Im Rahmen von myRide werden jedoch auch Lösungen für Personen gesucht, welche keinen Zugang zu einem digitalen Ticketingsystem haben. Artikel 12 PBG wird daher nicht verletzt.»

Siehe auch: Bargeld wird zum Gegenstand einer Volksabstimmung.

Frage 3: Was sind die gesetzlichen Grundlagen für individuelle Preise?
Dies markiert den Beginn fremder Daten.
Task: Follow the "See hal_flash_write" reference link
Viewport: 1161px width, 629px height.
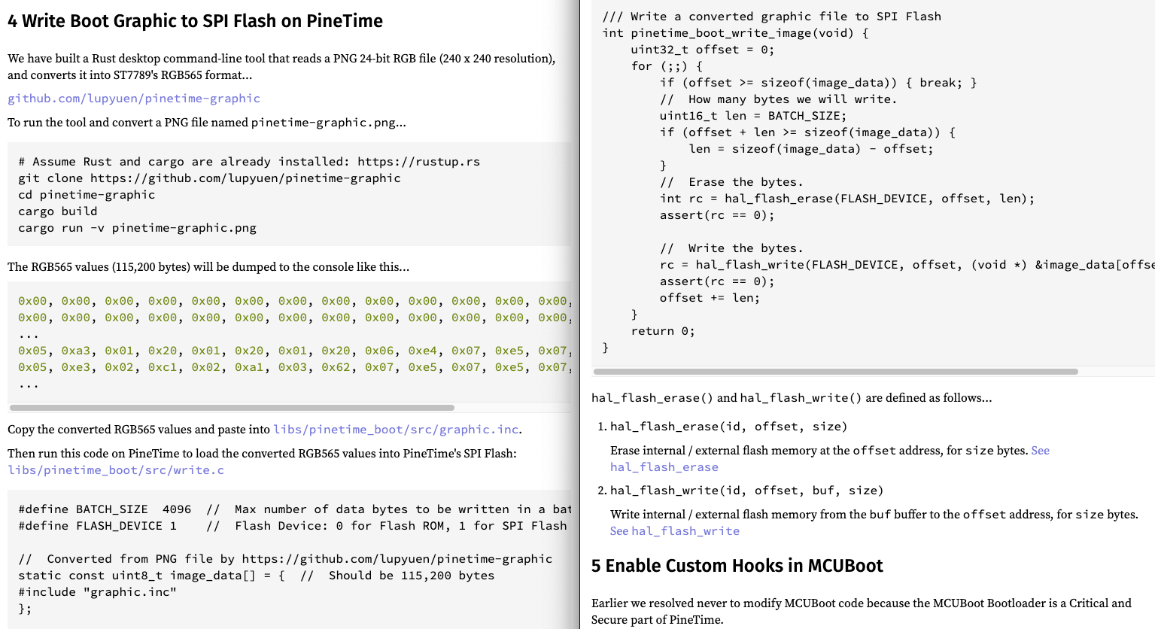Action: tap(674, 531)
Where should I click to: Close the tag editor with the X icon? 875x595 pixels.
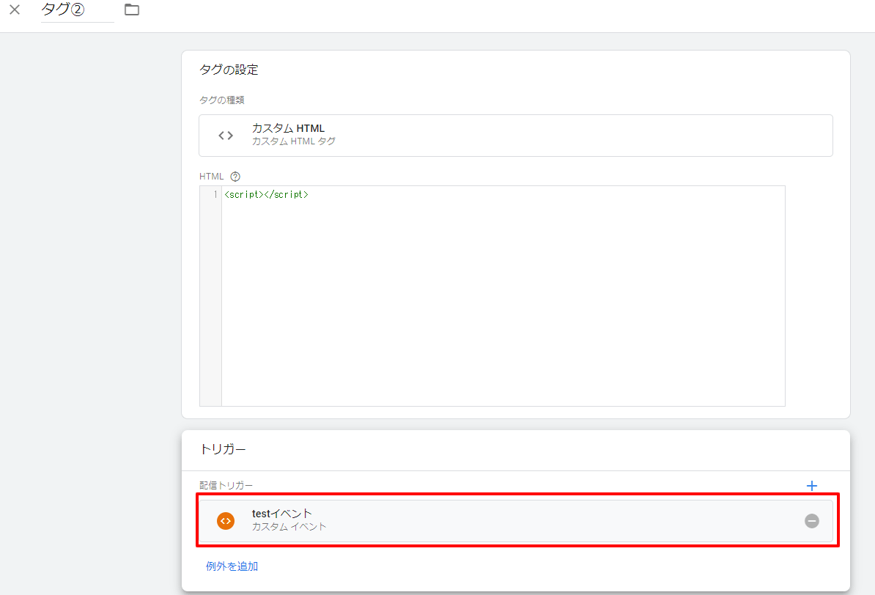coord(15,10)
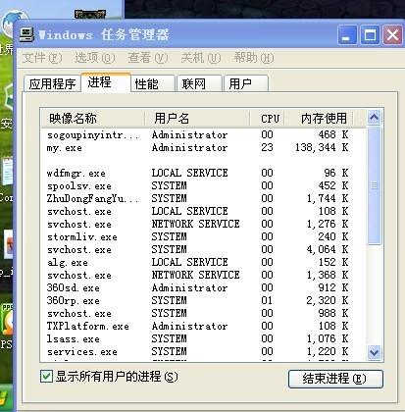Open the 关机(U) menu
This screenshot has width=405, height=412.
201,58
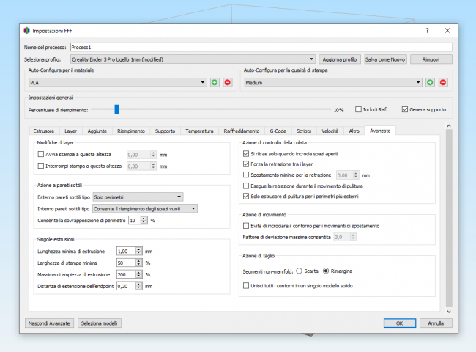Enable Avvia stampa a questa altezza
Image resolution: width=476 pixels, height=352 pixels.
41,155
«Besteht eine gesetzliche Grundlage für Preisberechnungen auf der Grundlage des individuellen Konsums der Vergangenheit? Falls nicht: Plant der Bund eine Anpassung der gesetzlichen Grundlagen?»

Antwort:

«Die Preisbildung und somit die Preisberechnung sind in der Kompetenz der Transportunternehmen: Sie haben für ihre Leistungen Tarife aufzustellen. Der Tarif nennt die Voraussetzungen, unter welchen ein bestimmter Preis für die Beförderung und für die damit zusammenhängenden Leistungen zur Anwendung kommt. Dabei haben sich die Tarife nach dem Umfang und der Qualität der Leistung und nach den Kosten des Angebots auszurichten (Art. 15 PBG). Weitere Präzisierungen werden vom Gesetz nicht vorgegeben.

Die gesetzlichen Grundlagen schliessen weder die Preisberechnungen auf der Grundlage des individuellen Konsums der Vergangenheit aus, noch fordern sie eine solche ein. Die Transportunternehmen sind daher bei der Ausgestaltung der Tarife relativ frei. Sie müssen jedoch für Kundinnen und Kunden in vergleichbarer Lage vergleichbare Bedingungen vorsehen (Art. 15 Abs. 3 PBG).

Sollte sich bei den Vertiefungsarbeiten von myRide zeigen, dass die heutige Gesetzesgrundlage nicht genügt, um den von der Branche angedachten E-Tarif einzuführen, wird der Bundesrat im Rahmen der Umsetzung des Berichtes zum Postulat Reynard die Sachlage prüfen und entscheiden, ob er eine entsprechende Vernehmlassungsvorlage erarbeiten lassen will.»

Frage 4a und 4b: Wie werden gleich lange Spiesse für alle Kunden gewährleistet?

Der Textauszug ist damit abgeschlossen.